TASK GOAL
Every line in the listing that holds "green" counts once; state the total and nothing more.

[Start of Attachment]

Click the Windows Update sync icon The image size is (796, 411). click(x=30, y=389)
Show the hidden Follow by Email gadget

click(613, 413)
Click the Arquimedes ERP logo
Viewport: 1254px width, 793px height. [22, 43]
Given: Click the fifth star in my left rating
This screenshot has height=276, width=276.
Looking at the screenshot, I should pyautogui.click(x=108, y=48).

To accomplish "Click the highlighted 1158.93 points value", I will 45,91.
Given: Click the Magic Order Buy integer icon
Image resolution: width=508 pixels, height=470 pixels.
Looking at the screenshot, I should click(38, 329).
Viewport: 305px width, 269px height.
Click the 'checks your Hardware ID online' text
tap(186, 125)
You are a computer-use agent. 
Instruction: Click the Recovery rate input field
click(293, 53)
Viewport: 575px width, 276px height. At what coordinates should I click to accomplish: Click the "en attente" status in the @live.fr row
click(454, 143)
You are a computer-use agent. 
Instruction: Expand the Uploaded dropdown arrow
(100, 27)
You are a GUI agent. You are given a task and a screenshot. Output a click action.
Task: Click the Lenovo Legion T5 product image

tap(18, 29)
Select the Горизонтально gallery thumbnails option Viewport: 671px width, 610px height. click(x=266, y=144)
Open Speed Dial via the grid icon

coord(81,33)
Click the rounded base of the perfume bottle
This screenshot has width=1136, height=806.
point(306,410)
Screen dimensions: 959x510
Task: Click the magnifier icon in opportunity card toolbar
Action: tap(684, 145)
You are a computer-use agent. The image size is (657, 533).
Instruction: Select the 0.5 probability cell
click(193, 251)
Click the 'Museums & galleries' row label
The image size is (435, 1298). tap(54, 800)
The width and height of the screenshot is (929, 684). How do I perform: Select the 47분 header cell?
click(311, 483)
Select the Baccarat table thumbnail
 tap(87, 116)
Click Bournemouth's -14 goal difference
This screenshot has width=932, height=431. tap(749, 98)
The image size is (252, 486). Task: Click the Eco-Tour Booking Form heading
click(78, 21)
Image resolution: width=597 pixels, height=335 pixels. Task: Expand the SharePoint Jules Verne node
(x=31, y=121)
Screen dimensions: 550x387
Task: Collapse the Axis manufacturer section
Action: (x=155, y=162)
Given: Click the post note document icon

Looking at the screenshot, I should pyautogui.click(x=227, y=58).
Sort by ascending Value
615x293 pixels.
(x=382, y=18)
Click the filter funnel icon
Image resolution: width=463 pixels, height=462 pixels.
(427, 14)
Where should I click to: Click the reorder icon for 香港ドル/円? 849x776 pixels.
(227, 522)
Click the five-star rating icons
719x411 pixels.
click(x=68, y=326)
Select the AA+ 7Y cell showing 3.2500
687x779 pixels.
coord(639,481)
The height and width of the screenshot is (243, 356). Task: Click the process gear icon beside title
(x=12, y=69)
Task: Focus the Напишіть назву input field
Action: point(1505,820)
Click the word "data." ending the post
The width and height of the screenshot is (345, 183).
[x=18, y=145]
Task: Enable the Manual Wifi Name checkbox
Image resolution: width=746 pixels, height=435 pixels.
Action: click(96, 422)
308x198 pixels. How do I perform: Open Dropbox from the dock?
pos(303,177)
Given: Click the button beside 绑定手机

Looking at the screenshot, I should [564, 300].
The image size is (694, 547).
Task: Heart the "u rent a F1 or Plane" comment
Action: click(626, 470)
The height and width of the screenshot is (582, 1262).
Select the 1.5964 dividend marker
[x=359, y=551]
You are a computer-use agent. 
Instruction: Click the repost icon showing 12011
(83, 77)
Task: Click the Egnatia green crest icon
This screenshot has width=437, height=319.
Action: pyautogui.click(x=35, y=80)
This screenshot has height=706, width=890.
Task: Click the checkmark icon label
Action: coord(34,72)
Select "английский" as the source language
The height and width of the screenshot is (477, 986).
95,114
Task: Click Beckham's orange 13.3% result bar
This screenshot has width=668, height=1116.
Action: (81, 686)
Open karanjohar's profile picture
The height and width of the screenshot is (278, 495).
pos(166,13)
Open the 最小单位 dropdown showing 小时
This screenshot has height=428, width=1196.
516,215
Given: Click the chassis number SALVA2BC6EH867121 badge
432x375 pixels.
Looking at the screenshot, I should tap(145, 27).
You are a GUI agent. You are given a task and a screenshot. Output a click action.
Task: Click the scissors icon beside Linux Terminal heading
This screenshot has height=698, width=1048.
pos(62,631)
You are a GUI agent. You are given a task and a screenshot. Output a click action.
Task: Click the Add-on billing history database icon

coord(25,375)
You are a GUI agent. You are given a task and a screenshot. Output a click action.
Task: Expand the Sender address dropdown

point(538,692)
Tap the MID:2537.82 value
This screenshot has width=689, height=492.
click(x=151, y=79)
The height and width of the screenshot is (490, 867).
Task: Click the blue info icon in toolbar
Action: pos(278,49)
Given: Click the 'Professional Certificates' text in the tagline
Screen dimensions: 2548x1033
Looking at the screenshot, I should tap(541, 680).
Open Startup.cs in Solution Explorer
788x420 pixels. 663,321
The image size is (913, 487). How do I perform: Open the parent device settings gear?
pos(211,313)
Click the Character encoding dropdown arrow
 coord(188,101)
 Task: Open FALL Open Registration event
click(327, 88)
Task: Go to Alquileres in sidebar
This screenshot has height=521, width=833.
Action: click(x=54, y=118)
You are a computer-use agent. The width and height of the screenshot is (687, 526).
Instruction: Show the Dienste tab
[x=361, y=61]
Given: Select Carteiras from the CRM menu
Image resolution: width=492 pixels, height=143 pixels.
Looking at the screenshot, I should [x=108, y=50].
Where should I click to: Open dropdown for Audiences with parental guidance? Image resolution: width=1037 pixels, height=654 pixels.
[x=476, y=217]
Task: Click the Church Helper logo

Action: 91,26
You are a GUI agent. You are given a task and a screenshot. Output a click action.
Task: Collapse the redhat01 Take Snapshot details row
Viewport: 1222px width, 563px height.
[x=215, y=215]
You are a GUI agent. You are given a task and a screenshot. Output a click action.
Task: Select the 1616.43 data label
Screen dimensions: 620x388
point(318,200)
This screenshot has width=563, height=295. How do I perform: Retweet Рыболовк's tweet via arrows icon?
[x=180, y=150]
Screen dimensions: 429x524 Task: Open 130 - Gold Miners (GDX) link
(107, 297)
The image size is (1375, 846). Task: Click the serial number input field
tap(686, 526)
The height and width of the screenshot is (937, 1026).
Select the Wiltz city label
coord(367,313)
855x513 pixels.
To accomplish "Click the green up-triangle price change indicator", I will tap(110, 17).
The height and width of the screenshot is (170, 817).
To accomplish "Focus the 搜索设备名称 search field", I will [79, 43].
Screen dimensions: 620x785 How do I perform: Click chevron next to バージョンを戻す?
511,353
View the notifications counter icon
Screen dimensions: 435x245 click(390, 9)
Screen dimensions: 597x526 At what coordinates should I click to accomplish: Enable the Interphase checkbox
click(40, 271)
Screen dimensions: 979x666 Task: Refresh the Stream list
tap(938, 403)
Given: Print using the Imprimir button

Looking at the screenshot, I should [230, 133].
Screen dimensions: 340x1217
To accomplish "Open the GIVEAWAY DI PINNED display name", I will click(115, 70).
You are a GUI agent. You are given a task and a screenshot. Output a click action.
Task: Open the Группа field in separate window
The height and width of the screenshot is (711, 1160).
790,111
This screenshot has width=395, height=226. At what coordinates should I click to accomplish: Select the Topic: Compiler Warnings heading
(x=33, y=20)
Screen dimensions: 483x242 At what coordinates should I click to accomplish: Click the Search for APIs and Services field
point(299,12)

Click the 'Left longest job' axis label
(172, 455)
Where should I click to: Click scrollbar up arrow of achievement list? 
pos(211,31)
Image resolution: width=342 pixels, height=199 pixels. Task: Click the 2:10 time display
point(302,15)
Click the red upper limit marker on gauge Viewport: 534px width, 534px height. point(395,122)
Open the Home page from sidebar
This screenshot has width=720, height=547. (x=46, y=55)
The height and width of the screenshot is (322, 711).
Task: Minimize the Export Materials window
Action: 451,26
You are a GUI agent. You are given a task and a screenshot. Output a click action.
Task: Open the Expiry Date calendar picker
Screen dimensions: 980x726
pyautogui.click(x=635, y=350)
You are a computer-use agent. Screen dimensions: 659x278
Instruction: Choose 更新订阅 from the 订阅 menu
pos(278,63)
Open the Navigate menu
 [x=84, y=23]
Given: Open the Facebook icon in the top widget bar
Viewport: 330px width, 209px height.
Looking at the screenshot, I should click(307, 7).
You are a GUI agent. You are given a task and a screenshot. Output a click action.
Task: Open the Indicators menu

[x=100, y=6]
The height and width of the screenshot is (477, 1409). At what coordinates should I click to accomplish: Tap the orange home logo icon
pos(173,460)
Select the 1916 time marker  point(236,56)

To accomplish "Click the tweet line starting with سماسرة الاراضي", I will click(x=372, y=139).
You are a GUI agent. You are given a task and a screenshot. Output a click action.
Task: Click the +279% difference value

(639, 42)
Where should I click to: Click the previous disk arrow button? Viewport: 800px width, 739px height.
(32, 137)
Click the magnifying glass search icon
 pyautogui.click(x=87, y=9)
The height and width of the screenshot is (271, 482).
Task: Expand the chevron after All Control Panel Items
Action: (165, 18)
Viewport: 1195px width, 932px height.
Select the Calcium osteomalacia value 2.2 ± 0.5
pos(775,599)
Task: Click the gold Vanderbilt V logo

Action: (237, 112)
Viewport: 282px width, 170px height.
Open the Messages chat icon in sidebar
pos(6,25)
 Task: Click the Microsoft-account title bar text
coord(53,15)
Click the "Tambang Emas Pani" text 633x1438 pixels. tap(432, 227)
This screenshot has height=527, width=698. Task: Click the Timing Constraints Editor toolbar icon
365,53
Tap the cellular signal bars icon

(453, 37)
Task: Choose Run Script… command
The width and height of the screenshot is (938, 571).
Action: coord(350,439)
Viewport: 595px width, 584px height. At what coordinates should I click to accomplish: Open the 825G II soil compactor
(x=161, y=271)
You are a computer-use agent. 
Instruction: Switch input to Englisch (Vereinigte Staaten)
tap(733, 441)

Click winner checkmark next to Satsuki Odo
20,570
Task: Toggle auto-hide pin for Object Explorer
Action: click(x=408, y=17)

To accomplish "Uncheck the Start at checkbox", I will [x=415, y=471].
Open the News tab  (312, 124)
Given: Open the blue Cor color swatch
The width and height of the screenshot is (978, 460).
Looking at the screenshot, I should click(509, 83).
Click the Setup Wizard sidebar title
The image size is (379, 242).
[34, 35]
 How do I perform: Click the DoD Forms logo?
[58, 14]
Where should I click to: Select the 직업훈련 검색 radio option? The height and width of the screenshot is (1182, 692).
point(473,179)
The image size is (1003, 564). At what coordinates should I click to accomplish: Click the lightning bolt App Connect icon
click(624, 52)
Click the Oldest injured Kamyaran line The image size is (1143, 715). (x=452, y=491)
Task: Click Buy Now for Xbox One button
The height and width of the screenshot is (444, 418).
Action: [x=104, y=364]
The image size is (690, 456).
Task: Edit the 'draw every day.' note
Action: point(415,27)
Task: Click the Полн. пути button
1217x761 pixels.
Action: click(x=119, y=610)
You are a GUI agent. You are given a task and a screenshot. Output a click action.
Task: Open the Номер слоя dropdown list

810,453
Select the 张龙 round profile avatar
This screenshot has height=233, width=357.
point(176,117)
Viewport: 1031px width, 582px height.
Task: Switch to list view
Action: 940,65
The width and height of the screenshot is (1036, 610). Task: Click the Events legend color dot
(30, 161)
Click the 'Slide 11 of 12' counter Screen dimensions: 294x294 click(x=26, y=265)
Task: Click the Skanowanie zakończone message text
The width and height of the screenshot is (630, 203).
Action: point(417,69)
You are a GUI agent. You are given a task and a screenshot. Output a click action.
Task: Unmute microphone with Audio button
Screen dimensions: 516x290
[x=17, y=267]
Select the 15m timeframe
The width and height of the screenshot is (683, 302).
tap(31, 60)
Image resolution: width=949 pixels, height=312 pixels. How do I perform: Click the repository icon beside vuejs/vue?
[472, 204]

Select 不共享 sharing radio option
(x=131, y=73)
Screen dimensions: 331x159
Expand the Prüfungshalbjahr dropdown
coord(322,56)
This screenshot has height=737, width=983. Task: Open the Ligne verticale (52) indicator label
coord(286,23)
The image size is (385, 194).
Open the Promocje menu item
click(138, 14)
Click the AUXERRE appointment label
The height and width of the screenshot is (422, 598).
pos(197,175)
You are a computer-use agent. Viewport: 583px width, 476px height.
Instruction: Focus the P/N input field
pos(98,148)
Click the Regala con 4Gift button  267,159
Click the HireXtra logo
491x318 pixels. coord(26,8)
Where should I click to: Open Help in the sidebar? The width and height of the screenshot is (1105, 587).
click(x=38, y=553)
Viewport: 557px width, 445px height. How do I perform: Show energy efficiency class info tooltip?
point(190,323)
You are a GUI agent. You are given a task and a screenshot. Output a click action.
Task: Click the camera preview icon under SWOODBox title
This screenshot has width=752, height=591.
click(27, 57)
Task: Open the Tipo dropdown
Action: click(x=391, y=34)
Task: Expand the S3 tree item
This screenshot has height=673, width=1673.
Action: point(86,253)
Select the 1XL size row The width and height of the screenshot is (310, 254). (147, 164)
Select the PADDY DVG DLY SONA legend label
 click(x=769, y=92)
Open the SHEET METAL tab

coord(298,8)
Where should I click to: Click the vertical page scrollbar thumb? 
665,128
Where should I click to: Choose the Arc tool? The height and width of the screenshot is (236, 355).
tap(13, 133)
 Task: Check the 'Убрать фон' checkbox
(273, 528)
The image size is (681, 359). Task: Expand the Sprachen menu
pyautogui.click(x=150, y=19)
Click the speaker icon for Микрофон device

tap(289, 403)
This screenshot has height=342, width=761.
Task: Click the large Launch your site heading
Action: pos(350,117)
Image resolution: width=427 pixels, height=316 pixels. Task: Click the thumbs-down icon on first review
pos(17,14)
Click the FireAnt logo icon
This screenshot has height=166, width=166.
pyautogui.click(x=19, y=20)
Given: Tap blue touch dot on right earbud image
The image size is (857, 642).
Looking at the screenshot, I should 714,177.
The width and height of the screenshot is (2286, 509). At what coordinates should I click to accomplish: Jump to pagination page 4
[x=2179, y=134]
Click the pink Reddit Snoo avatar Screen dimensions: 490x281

[End of Attachment]

YOUR SOLUTION
2